→ **Supplied entries**
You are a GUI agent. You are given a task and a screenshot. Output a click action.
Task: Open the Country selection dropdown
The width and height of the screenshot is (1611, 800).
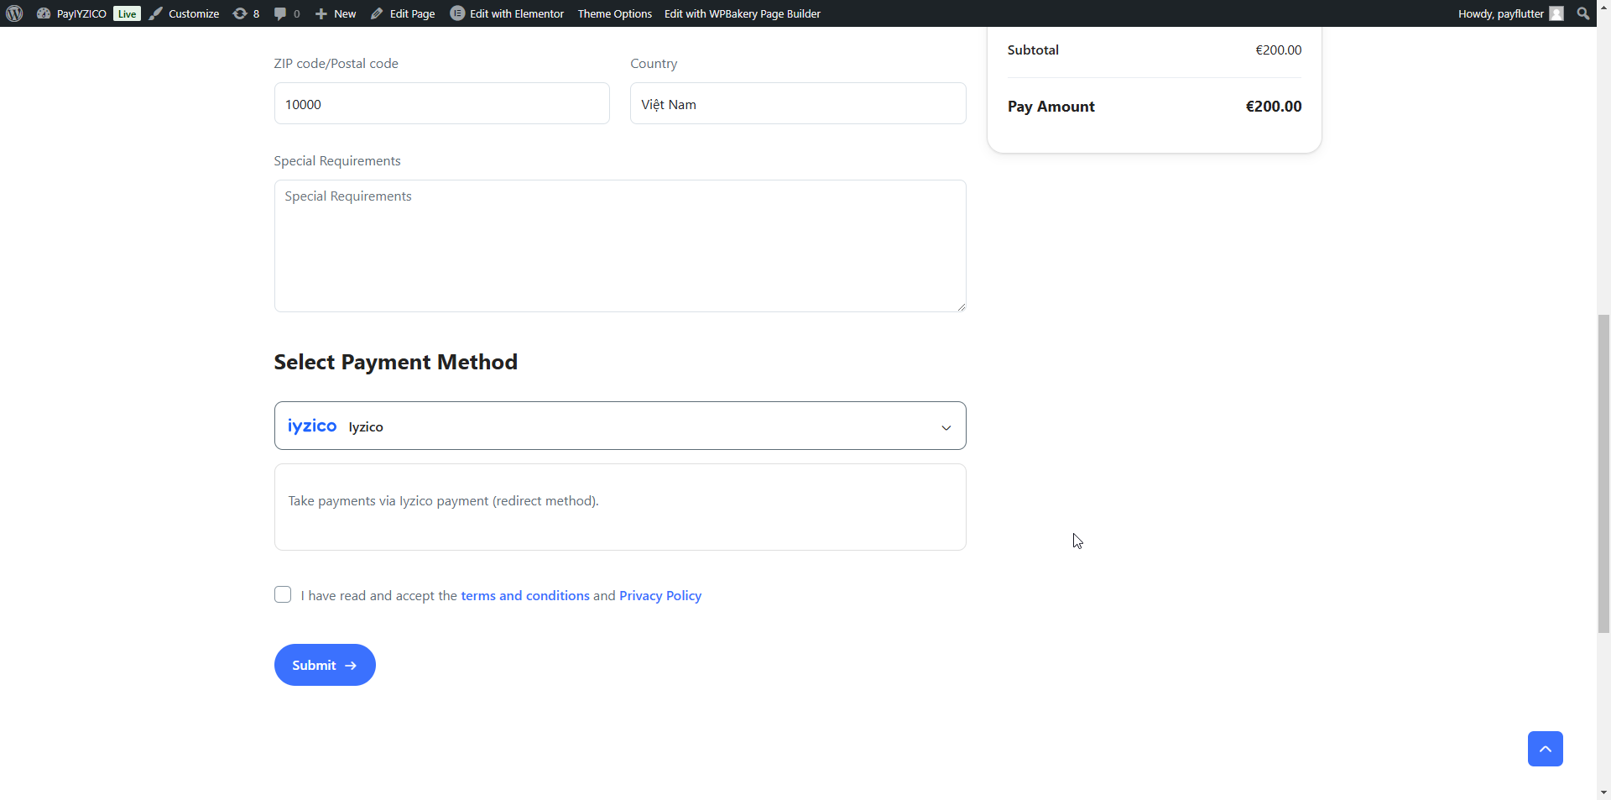797,103
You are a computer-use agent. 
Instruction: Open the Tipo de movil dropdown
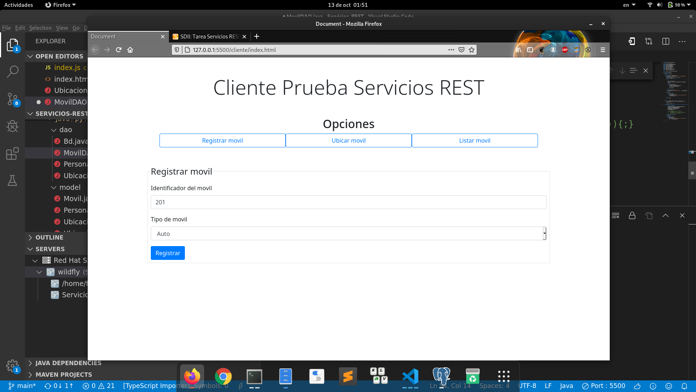coord(348,234)
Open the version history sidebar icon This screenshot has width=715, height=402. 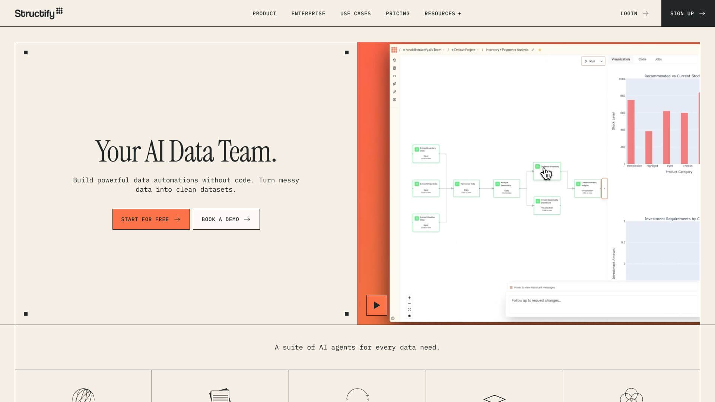click(x=394, y=60)
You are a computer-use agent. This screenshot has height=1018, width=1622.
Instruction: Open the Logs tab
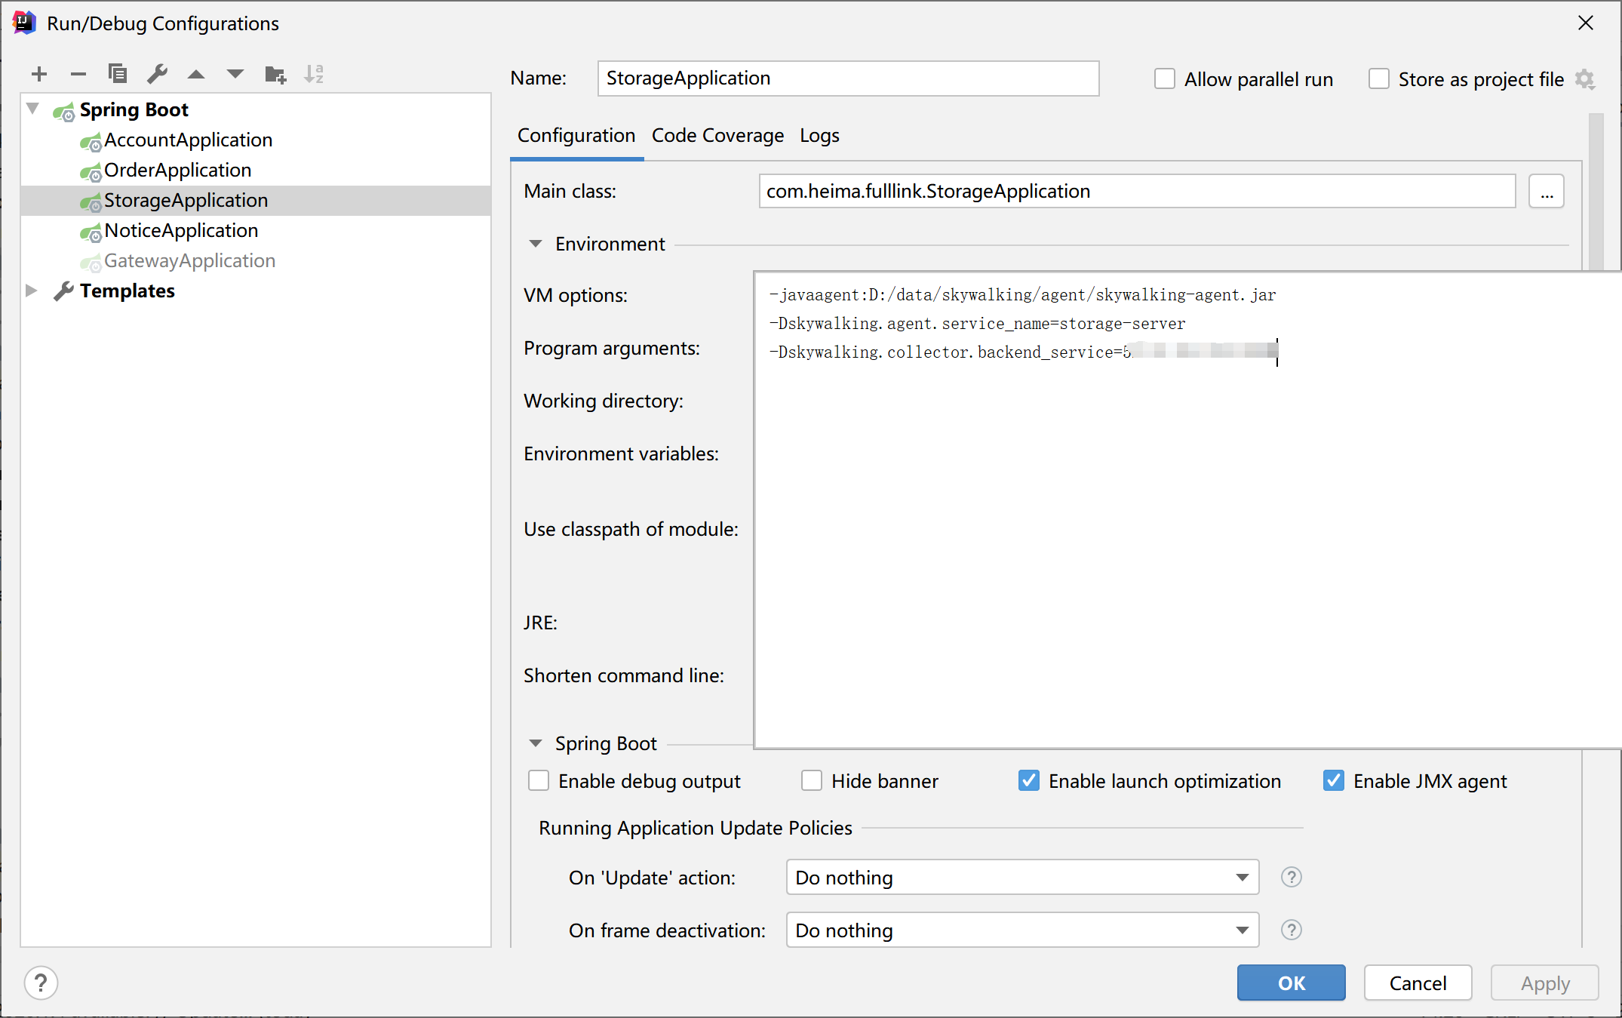click(819, 136)
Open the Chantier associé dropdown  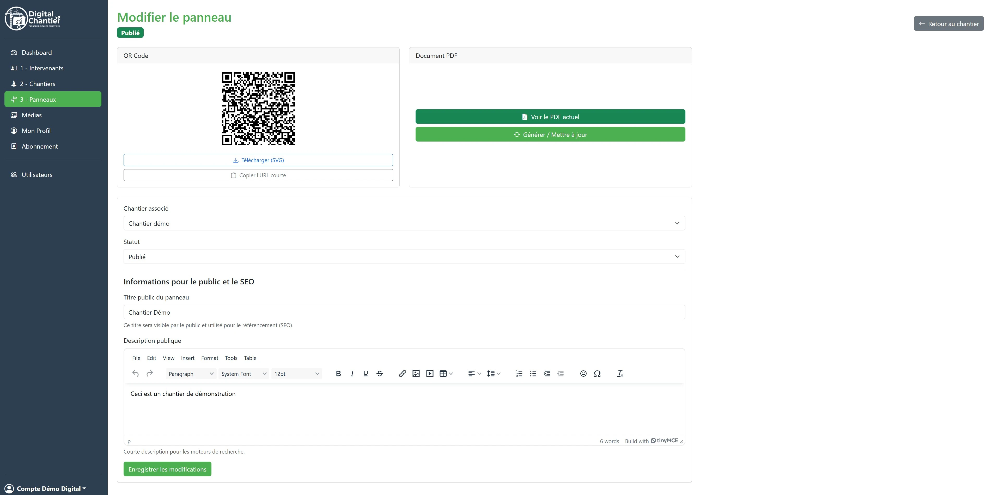(x=404, y=223)
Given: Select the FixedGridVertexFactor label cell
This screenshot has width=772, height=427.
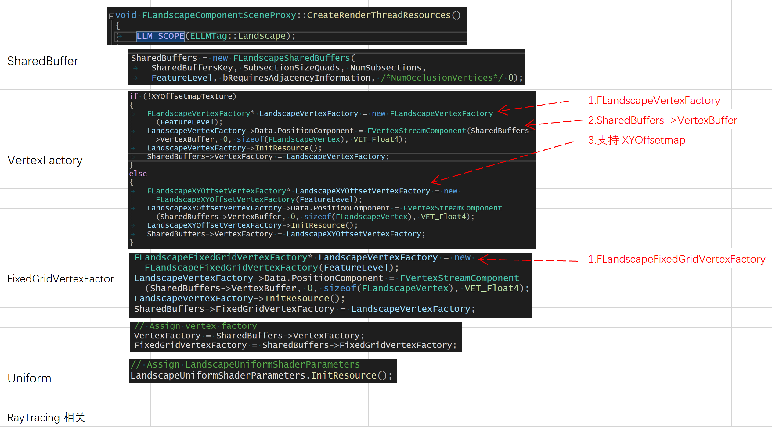Looking at the screenshot, I should pyautogui.click(x=60, y=279).
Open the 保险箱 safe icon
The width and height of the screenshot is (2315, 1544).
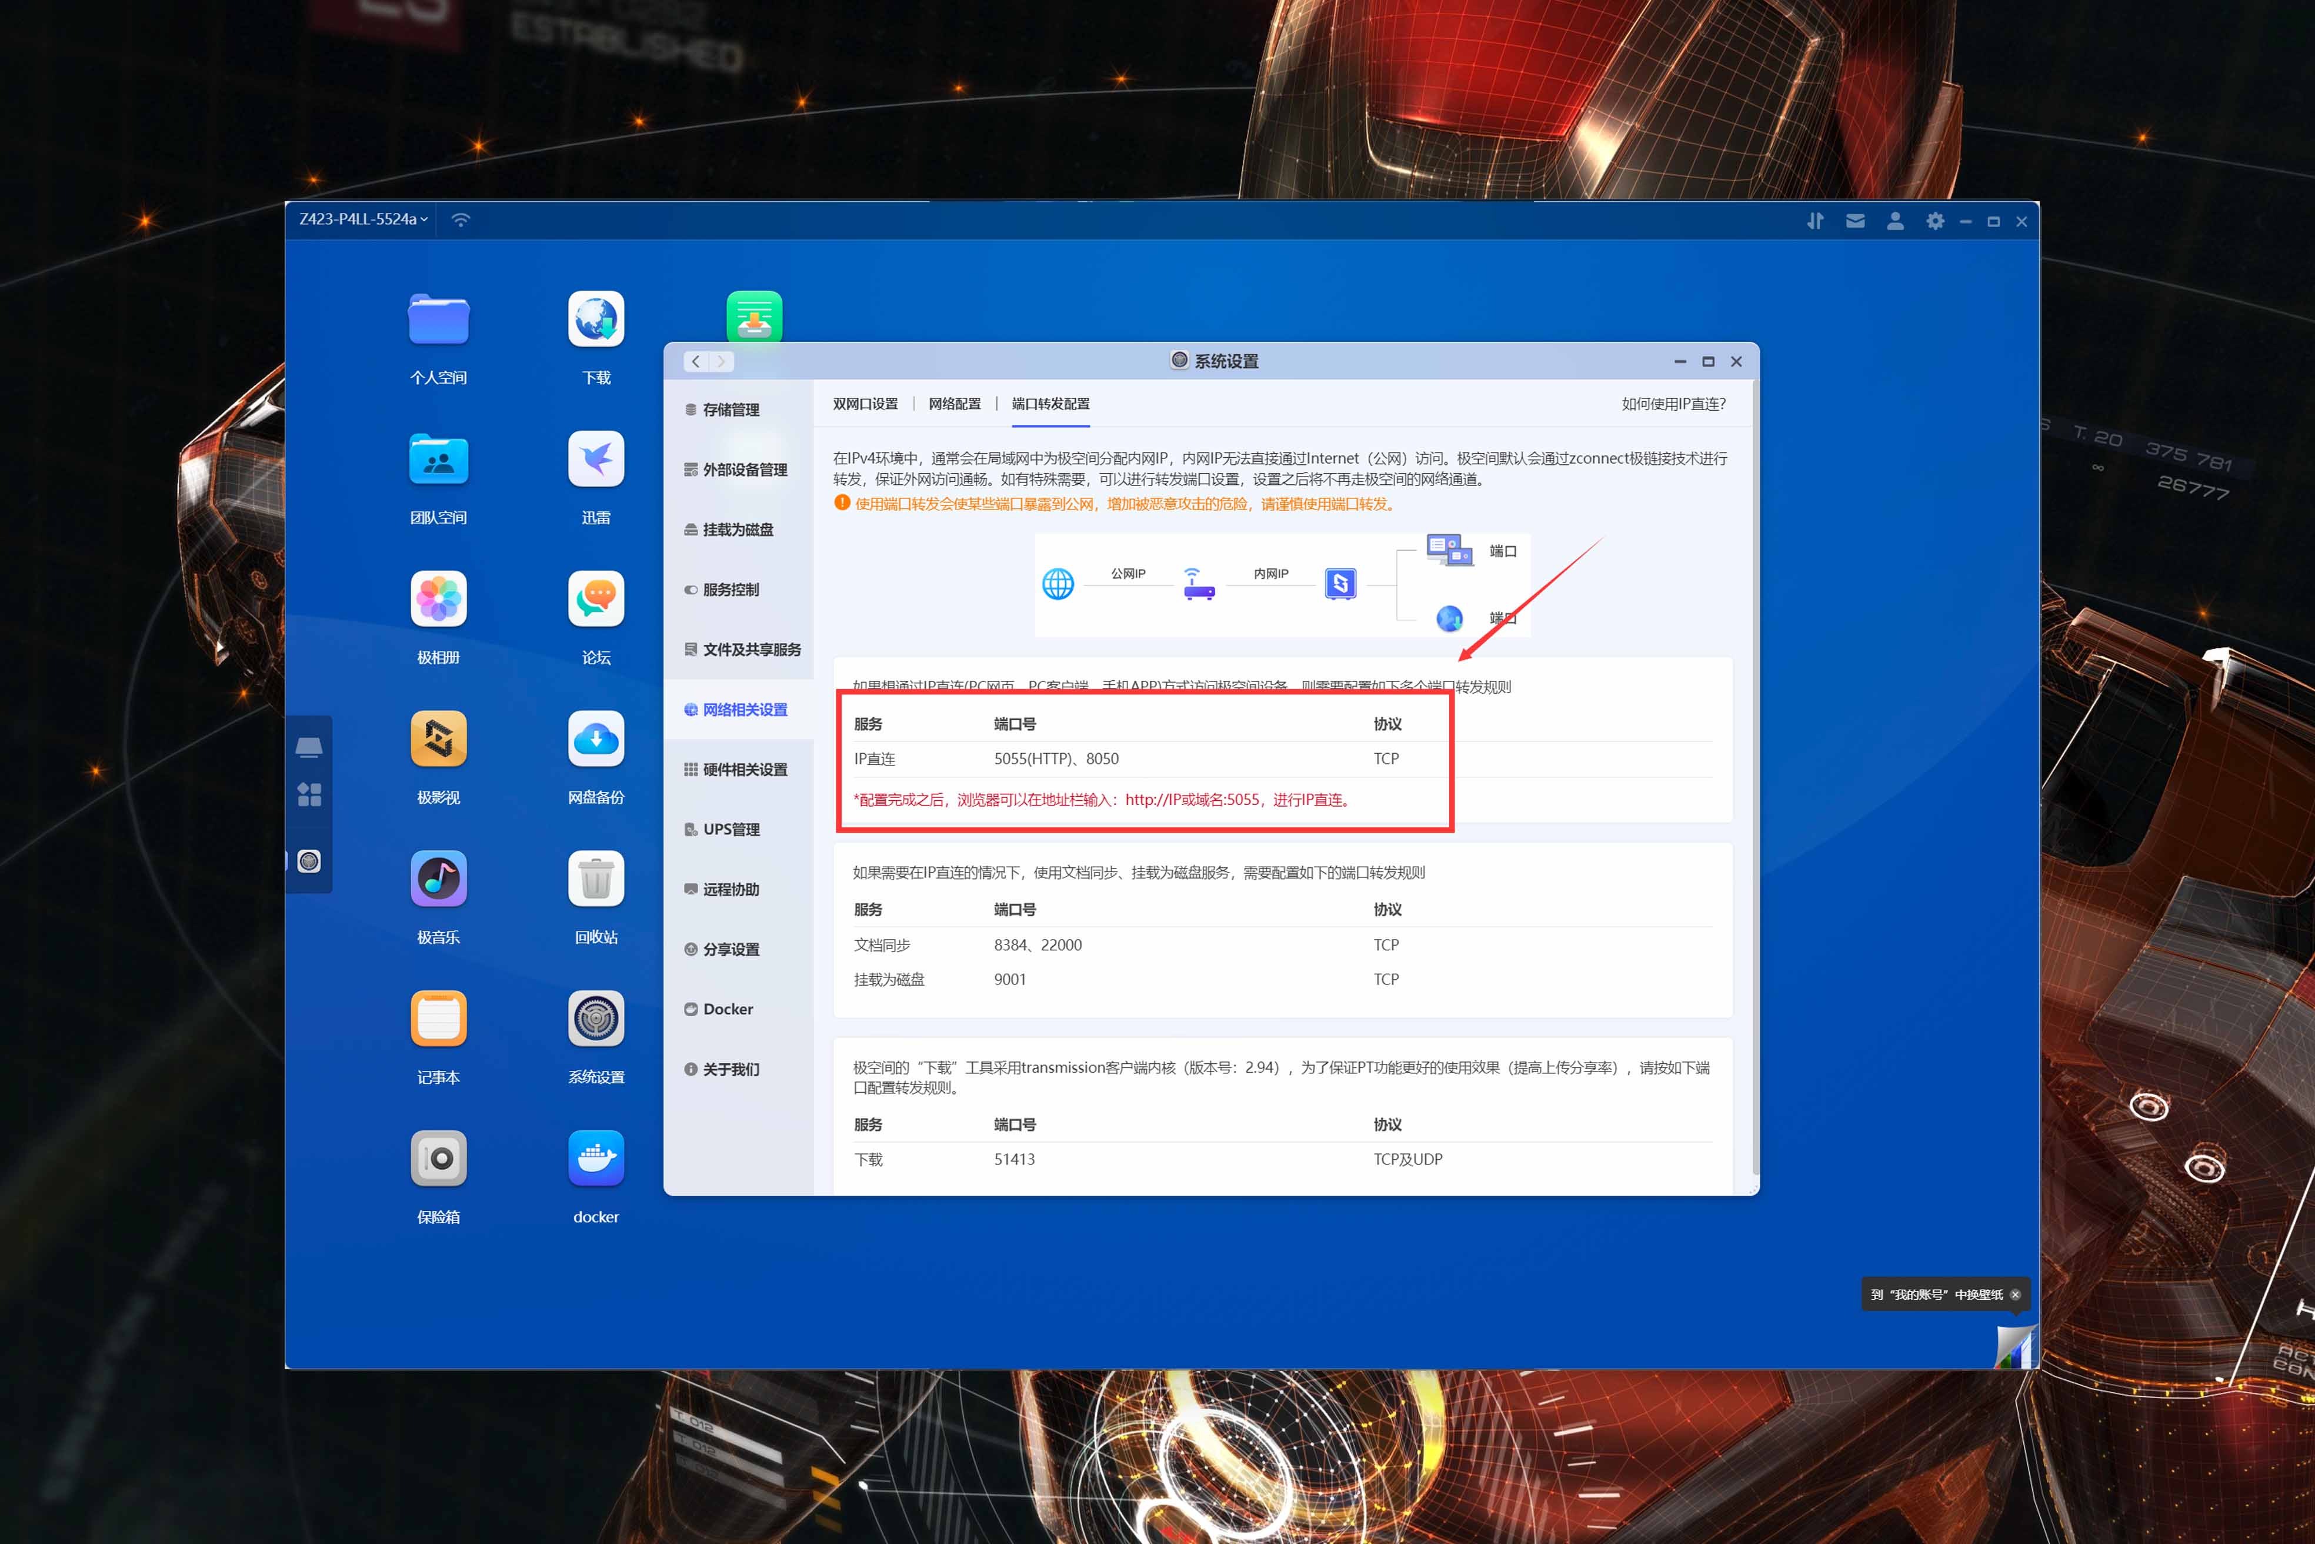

→ **Task to complete**
Using the records above, gather all lines where the string "computer" is present.

→ **Response**
You are a computer-use agent. 
You are a computer-use agent. This screenshot has height=1018, width=1622.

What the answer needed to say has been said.